Le deuxième problème c’est la ou les questions elles-mêmes : si mon seul sujet de préoccupation c’est le remplacement de mes frères de sang par des hommes venus d’Afrique, pourquoi devrais-je me pencher sur un questionnaire de ce type :

  • Pour relever le minimum vieillesse, pensez-vous que ce candidat serait…
  • Pour lutter contre le réchauffement climatique, pensez-vous que ce candidat serait…
  • Pour enclencher la légalisation du cannabis, pensez-vous que ce candidat serait…

On m’obligerait à m’intéresser à des sujets dont je me contrefiche, on me forcerait à me positionner sur des sujets que je considère d’un intérêt nullissime, c’est clairement tyrannique.

Le troisième problème que je vois à ce stade, c’est qu’en obligeant l’électeur à se transformer en scrutateur passionné des professions de foi, on écarte tout ce qui sépare l’homme de la machine : le ressenti, la bonne ou la mauvaise impression, notre instinct, le jugement du physique et du comportement, l’éventuel passif du candidat, etc.

Cette histoire de « jugement majoritaire » est un mélange assez classique d’infantilisation et de tyrannie, c’est donc une proposition nocive à proscrire.

Mais en parlant de gauche et de tyrannie, deux termes qui vont si bien ensemble, on peut également s’interroger sur qui seraient les candidats autorisés à concourir dans un pays de gauche qui appliquerait son propre sens de la démocratie.

Dans le système actuel, il y a déjà l’énorme scandale des 500 signatures qui visent à éliminer ou à épuiser les candidats n’appartenant pas aux gros partis aux pouvoirs, ce qui est un retour par la fenêtre du « régime des partis » chassé par la grande porte en 1962.

Mais en plus de cela, une femme politique de gauche comme Sandrine Rousseau, conseillère du candidat écologiste Yannick Jadot, est prête à ajouter des prérequis absolument arbitraires.
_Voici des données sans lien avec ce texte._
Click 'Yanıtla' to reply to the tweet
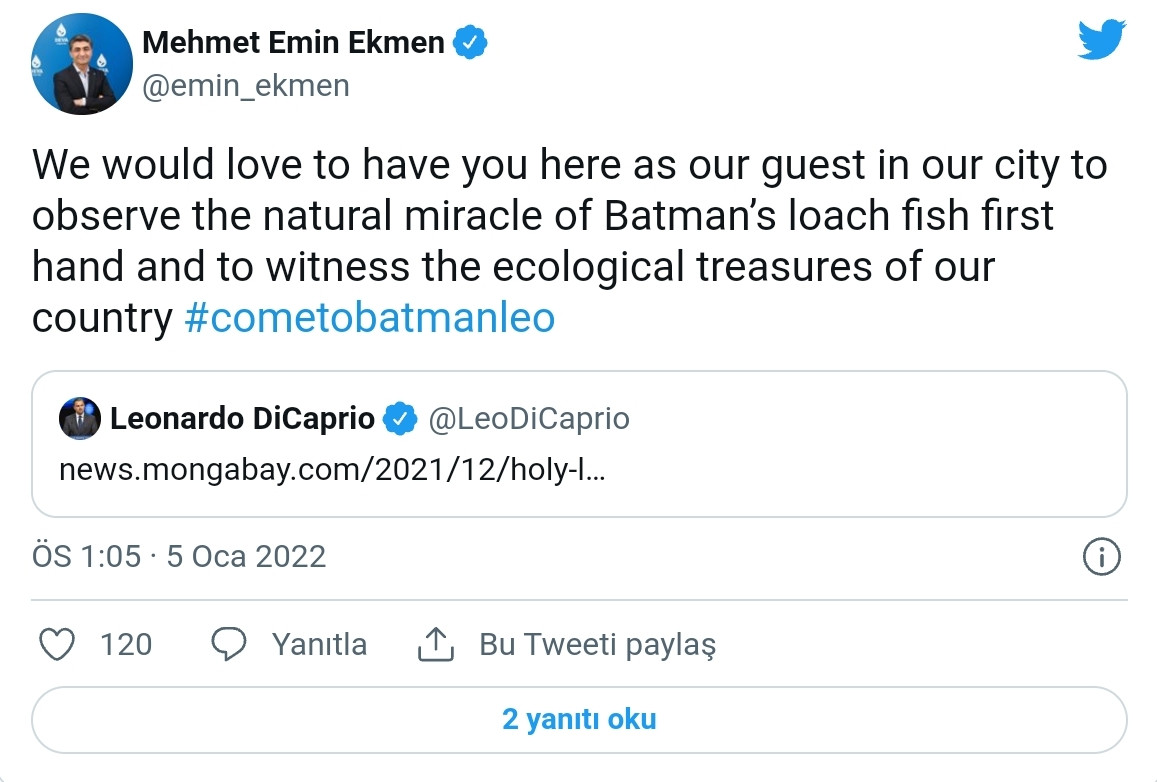 [x=319, y=645]
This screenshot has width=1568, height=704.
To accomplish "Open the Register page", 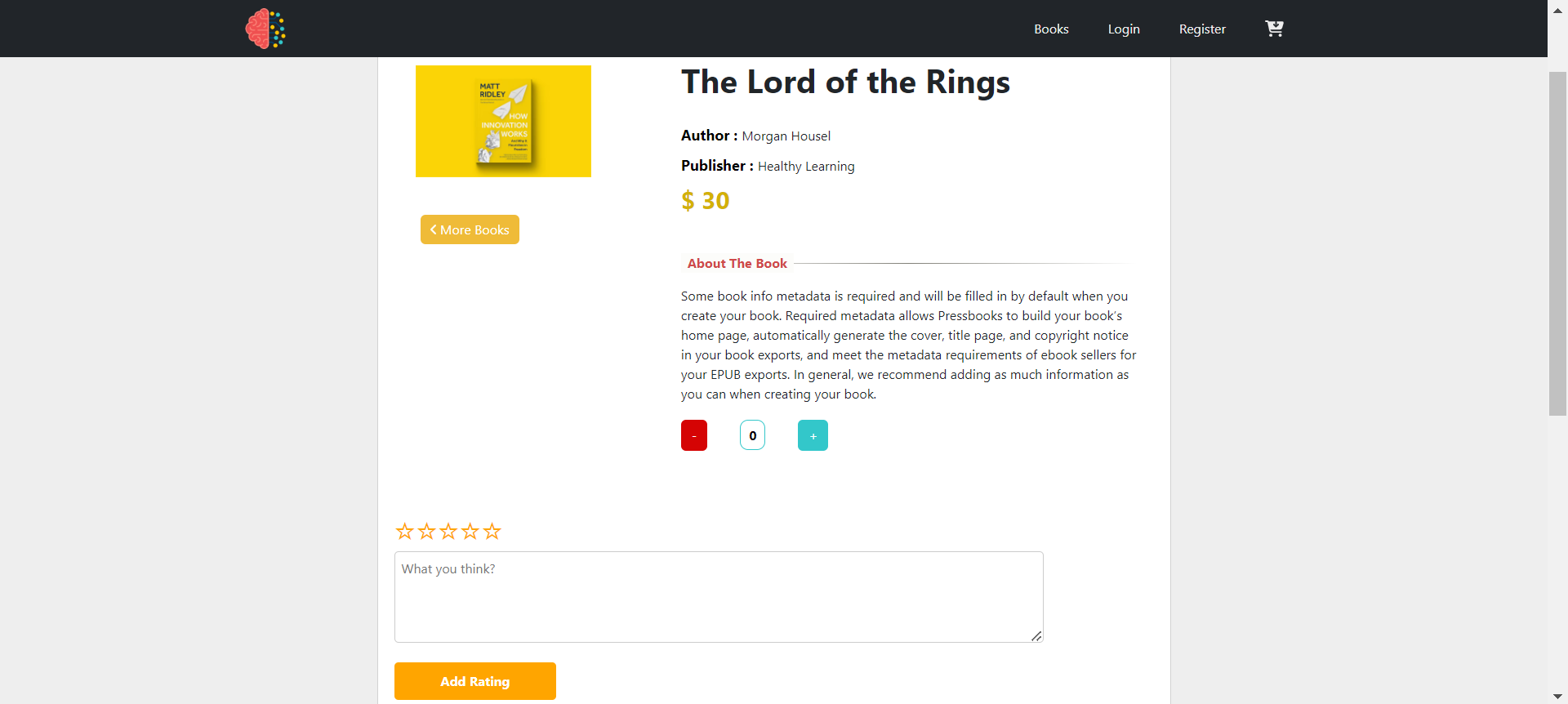I will 1202,29.
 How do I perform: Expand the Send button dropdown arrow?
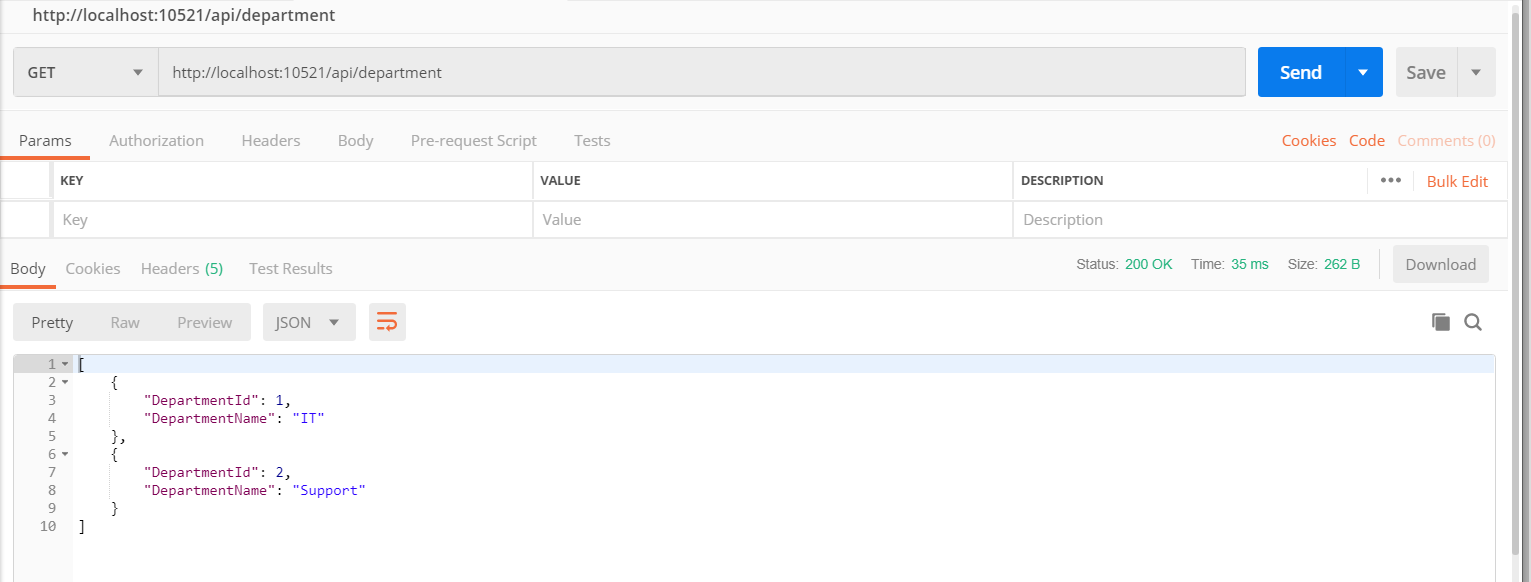click(x=1363, y=72)
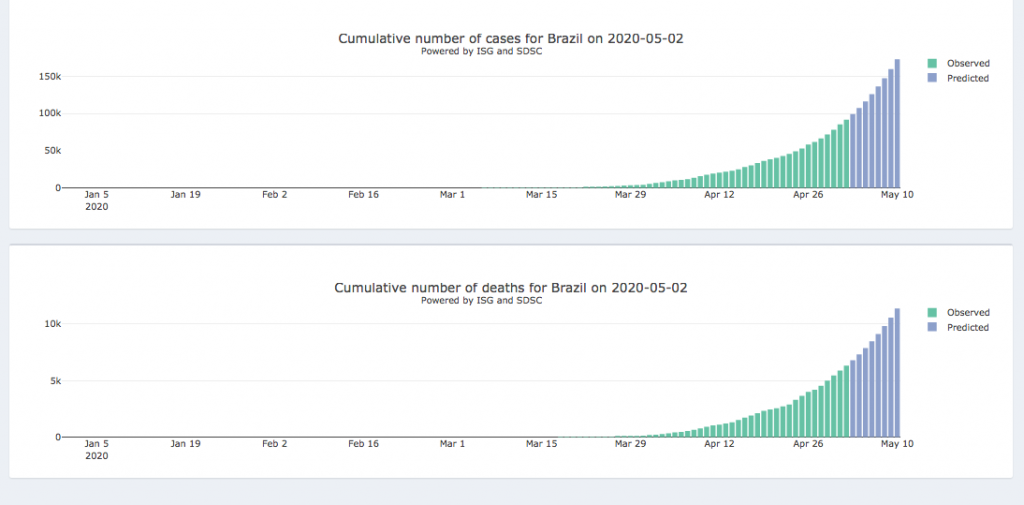Click blue Predicted swatch in cases legend
Image resolution: width=1024 pixels, height=505 pixels.
tap(932, 78)
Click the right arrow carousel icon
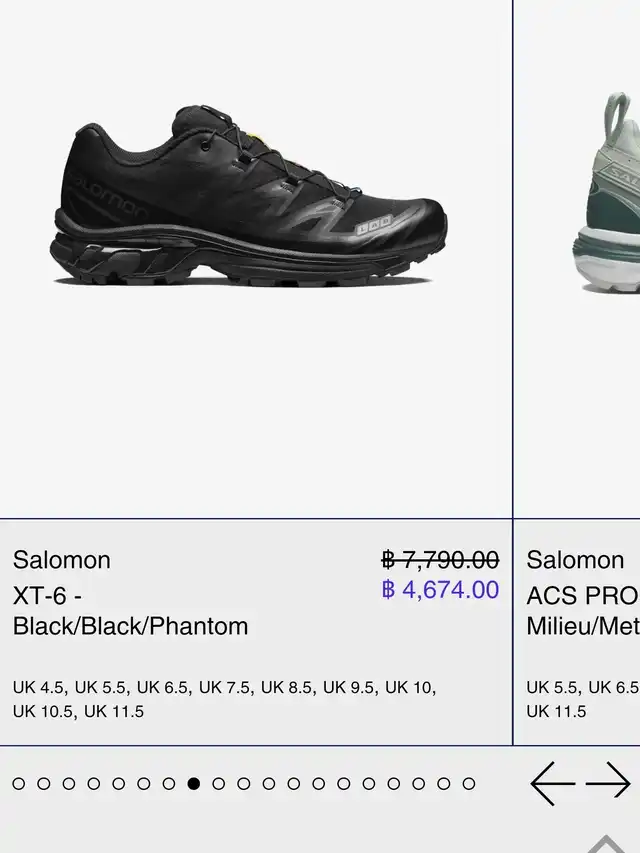Image resolution: width=640 pixels, height=853 pixels. (x=608, y=783)
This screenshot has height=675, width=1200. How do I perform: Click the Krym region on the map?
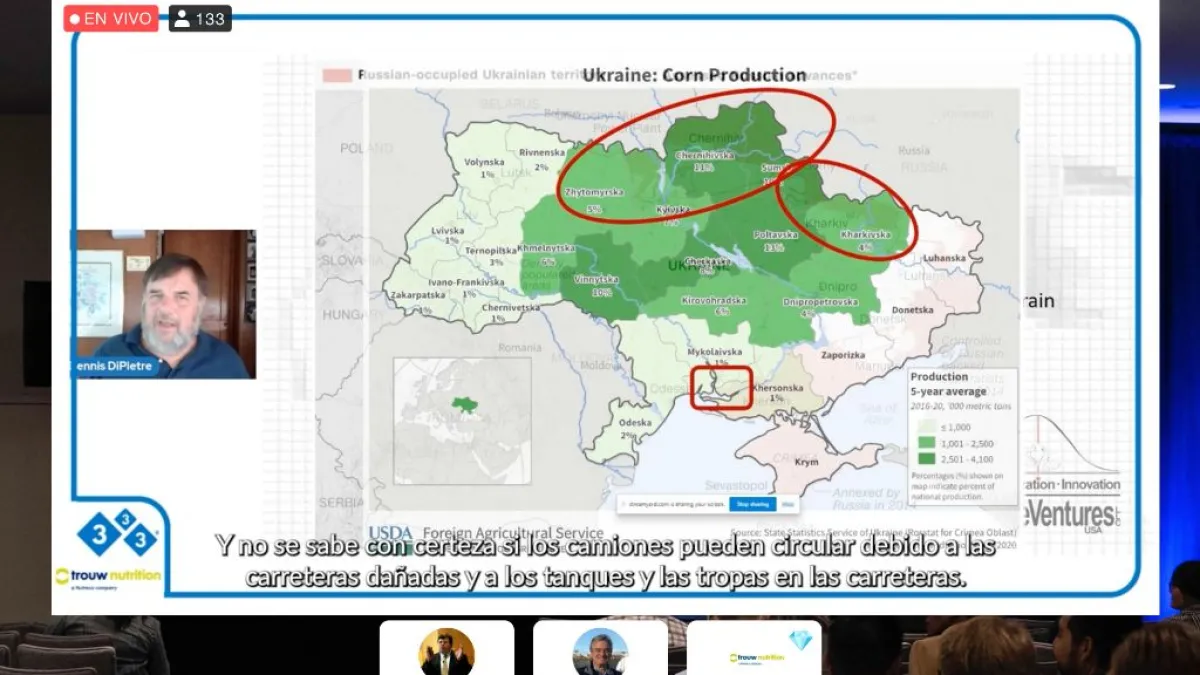coord(806,462)
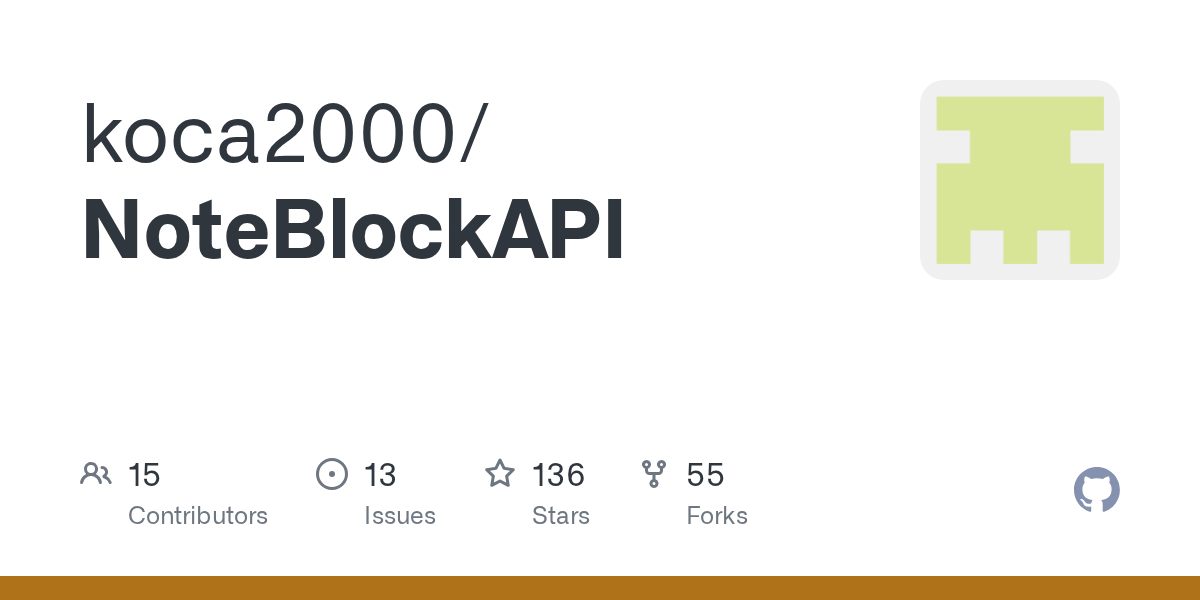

Par exemple, interrogée sur la possibilité que le populaire Éric Zemmour, qui écrase largement les audiences des autres candidats, puisse ne pas concourir à l’élection présidentielle à cause du barrage des 500 signatures, elle déclare ceci : Que les idées les plus extrêmes, les plus fascistes ne soient pas à la présidentielle, non, ce ne serait pas un problème pour la démocratie.

Nous y sommes : la démocratie c’est pas pour les fachos, c’est-à-dire qu’il est normal d’exclure du mécanisme d’accession démocratique au pouvoir ceux qui ne pensent pas comme la gauche.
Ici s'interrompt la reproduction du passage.